At the Cleveland Museum of Art, Native American exhibits are covered up by boards with signs explaining why.
“What’s happening right now is that new protocols are being put into place,” says Marie Toledo, with the Lake Erie Native American Council. “It is enough right now. I think they’ve been proactive. There are many museums that have not even done that much.”
But staffers at the History Center in St. Paul say they’re confident they won’t have to close exhibits, because tribal members help select items to be shown.
It’s a relationship that dates back to the late 1980s.
The Center’s ‘Indian Advisory Committee’ includes representatives from each of the state’s 11 federally recognized tribes.
“Because of the relationships we’ve built up with tribes, we are confident that everything we have on display already meets the NAGPRA regulations,” Raney says. “We don’t need to cover anything or take anything down, because it already fits the rules.”

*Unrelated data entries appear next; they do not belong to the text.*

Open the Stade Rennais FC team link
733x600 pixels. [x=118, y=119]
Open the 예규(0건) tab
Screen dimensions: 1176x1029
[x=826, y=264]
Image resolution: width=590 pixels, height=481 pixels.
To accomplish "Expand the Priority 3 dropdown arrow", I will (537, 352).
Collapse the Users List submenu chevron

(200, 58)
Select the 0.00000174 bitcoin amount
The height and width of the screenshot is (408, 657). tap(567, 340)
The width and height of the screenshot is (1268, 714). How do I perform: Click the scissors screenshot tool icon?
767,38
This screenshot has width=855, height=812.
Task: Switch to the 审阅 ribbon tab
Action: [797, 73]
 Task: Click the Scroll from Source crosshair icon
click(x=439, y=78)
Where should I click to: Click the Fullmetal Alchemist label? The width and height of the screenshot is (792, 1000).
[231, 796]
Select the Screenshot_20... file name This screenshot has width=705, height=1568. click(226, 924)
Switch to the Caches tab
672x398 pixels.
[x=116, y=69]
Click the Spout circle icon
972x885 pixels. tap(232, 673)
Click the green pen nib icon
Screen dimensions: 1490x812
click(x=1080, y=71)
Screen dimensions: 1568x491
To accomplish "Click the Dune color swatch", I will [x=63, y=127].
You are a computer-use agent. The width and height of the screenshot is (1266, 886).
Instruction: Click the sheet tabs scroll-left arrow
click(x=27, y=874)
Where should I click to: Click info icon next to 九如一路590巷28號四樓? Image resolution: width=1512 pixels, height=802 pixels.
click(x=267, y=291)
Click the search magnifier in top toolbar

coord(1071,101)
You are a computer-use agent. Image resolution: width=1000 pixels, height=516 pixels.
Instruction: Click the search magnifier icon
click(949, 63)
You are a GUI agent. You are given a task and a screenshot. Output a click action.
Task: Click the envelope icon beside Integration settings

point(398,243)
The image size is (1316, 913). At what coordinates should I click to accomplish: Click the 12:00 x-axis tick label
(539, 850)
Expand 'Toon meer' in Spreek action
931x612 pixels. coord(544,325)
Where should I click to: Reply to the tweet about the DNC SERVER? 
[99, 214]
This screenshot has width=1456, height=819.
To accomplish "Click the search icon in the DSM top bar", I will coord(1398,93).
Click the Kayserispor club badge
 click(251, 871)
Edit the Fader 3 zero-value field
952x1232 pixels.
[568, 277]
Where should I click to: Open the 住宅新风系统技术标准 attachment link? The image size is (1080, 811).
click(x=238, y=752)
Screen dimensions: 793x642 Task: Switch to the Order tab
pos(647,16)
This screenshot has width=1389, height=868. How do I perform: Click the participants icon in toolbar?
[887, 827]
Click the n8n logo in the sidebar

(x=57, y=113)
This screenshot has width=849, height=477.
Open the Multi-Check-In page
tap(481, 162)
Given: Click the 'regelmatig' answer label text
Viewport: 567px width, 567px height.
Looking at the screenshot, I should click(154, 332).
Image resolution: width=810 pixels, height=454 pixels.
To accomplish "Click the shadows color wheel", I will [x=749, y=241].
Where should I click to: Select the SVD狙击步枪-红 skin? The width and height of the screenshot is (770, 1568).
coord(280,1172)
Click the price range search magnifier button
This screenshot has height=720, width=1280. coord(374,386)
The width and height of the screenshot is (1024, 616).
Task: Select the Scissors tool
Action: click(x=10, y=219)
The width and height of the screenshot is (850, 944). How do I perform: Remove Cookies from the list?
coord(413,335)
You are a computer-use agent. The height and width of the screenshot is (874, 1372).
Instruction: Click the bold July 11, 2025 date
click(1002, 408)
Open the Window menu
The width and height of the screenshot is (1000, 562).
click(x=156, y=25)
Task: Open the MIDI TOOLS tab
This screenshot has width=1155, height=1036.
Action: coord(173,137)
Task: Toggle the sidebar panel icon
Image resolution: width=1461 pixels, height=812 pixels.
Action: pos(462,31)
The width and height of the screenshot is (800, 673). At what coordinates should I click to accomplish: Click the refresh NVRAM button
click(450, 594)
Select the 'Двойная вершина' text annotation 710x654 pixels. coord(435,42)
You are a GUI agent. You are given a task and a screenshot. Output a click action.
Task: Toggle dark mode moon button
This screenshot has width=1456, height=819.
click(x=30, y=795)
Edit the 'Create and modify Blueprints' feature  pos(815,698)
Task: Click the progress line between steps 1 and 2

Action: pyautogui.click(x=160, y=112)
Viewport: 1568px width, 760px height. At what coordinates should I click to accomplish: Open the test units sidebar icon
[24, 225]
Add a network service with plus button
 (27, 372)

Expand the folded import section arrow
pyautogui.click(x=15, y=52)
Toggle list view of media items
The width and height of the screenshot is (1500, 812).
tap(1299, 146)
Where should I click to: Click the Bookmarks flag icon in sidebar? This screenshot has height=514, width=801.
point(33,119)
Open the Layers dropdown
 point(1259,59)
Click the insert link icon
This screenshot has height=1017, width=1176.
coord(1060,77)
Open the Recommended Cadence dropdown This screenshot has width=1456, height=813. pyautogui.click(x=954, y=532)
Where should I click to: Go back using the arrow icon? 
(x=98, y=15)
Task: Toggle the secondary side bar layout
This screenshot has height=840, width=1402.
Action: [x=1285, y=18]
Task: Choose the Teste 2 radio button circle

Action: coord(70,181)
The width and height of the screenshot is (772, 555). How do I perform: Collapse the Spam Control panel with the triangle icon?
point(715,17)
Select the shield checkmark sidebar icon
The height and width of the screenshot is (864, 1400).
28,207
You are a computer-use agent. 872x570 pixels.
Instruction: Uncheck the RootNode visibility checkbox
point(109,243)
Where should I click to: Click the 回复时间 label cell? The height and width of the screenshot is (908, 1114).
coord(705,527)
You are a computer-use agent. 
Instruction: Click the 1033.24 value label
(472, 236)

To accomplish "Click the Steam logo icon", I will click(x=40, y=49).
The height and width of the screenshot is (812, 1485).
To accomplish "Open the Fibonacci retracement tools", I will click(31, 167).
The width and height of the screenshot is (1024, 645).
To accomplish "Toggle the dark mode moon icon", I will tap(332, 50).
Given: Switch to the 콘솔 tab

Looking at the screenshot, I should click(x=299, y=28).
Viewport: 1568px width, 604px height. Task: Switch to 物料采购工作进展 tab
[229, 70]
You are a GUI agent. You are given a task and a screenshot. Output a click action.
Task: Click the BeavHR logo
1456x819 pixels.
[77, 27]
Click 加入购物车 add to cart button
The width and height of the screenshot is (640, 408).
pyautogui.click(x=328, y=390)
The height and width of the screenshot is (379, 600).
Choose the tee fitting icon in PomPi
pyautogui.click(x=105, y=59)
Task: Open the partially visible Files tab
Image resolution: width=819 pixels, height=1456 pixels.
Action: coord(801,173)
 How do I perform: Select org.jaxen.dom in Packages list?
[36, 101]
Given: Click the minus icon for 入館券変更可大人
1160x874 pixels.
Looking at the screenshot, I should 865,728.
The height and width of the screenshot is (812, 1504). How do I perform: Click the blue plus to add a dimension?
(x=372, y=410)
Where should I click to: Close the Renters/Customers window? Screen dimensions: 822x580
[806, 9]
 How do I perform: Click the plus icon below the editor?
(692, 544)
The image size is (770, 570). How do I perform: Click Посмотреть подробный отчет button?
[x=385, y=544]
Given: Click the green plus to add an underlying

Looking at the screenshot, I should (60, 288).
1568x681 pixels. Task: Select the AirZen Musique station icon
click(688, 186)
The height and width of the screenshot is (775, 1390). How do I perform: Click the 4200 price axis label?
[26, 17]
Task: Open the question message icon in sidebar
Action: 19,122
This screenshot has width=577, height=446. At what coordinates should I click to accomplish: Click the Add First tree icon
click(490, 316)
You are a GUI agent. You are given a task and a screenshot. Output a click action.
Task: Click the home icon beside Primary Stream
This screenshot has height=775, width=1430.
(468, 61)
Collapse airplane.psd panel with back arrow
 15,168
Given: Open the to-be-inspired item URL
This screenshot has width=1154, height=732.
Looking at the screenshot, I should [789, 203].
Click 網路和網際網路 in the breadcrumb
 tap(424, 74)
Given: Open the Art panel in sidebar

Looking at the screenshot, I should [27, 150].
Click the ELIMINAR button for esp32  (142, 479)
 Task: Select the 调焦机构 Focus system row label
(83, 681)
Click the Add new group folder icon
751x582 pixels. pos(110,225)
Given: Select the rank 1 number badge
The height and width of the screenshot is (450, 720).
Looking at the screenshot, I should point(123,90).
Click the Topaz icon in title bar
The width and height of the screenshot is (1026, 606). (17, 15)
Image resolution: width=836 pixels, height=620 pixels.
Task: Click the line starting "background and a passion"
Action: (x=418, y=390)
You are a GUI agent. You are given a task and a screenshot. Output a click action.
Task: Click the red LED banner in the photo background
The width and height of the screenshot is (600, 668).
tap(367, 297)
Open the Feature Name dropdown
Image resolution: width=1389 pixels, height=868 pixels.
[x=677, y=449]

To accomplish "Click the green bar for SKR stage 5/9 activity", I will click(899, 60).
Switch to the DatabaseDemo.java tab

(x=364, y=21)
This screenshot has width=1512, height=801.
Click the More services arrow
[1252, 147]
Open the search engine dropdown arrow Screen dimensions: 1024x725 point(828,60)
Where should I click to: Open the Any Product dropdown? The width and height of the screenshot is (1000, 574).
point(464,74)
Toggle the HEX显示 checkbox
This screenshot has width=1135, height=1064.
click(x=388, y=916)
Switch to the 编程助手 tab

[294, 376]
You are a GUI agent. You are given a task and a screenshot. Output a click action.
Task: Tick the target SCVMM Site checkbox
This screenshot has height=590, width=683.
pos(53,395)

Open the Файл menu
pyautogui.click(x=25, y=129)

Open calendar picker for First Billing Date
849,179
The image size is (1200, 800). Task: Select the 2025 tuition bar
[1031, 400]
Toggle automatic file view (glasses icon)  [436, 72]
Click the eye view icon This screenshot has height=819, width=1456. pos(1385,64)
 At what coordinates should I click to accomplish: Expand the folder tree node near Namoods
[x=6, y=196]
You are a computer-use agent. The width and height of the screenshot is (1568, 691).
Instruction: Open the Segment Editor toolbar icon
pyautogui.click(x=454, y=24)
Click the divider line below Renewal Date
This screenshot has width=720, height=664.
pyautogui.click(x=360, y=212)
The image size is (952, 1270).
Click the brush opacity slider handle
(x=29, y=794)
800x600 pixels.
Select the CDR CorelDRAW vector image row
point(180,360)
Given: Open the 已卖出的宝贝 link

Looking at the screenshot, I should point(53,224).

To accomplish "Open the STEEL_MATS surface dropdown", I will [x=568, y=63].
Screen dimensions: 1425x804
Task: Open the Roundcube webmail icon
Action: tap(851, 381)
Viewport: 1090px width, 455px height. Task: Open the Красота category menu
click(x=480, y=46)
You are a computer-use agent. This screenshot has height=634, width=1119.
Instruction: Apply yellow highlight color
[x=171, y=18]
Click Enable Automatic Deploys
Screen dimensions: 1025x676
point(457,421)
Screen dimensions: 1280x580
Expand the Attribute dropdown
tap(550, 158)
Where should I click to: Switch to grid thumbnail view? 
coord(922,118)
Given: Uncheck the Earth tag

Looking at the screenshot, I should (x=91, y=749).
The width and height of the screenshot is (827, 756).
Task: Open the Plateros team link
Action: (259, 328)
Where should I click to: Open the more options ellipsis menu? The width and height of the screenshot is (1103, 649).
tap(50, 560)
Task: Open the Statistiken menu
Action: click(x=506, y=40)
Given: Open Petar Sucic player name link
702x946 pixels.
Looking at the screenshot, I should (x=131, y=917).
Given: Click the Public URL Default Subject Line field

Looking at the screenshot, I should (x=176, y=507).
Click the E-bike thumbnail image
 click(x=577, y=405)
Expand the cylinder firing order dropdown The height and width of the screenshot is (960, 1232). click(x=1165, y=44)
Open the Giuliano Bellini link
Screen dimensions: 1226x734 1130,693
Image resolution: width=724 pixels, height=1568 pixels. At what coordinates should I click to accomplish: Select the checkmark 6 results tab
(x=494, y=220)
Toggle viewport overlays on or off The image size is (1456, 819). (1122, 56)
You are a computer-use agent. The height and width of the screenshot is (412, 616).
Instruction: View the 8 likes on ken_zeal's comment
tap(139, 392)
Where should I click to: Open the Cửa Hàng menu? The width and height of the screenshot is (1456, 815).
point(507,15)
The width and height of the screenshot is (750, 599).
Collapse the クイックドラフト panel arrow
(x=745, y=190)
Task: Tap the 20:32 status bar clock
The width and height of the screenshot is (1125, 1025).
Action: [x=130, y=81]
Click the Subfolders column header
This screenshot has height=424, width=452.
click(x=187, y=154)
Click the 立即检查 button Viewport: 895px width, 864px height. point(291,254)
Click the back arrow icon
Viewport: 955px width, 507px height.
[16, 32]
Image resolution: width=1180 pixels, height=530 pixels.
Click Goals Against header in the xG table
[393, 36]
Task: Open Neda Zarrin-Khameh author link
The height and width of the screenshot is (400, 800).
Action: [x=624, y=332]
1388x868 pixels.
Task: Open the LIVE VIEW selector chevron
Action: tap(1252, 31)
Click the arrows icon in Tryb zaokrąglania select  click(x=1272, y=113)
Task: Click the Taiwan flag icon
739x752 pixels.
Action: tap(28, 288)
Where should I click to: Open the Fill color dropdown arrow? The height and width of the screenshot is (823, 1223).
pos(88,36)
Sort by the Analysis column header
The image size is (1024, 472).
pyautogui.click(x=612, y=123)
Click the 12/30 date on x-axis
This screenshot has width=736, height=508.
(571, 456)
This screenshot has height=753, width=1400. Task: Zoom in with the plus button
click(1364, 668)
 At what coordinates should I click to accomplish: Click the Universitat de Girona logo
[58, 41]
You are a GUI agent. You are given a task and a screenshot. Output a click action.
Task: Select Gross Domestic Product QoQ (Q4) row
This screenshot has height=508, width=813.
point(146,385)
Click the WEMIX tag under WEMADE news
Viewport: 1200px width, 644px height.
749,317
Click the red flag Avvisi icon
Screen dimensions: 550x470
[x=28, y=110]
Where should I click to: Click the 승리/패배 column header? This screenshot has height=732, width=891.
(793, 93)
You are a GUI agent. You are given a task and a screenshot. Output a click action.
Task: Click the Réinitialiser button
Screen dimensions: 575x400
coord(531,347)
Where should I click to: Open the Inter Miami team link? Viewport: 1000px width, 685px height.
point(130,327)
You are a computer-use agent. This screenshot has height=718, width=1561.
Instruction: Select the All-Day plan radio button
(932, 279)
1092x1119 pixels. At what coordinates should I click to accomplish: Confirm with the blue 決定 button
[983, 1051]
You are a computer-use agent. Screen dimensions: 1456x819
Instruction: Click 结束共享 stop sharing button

Other institutions in Minnesota are taking note of the updated regulations.
A spokesperson for the Minneapolis Institute of Art issued a statement which said in part, “We are evaluating the updates to NAGPRA to determine how they affect the museum’s holdings of Native American objects, and any steps we may need to take to ensure we remain in compliance.”
The Science Museum of Minnesota says in a statement that ‘SMM staff have and continue to work enthusiastically with Indigenous advisors on exhibit content to ensure any items deemed sensitive or sacred by our partners are not put on display…. staff will also continually review what we hold in collections to identify items that should be returned.”
A spokesperson for the University of Minnesota says the school’s Weisman Art Museum is not holding any Native American artifacts that would be affected by NAGPRA.
Raney says she’s appreciative of the tribal-museum relationship.
“The tribes are actually partners in the curation. They helped us pick which items to use in the exhibit,” she says. “Making sure that all voices are heard in the stories that we’re telling. Rather than a narrow slice or a narrow perspective of history, we really do want to tell a multiple perspective story.”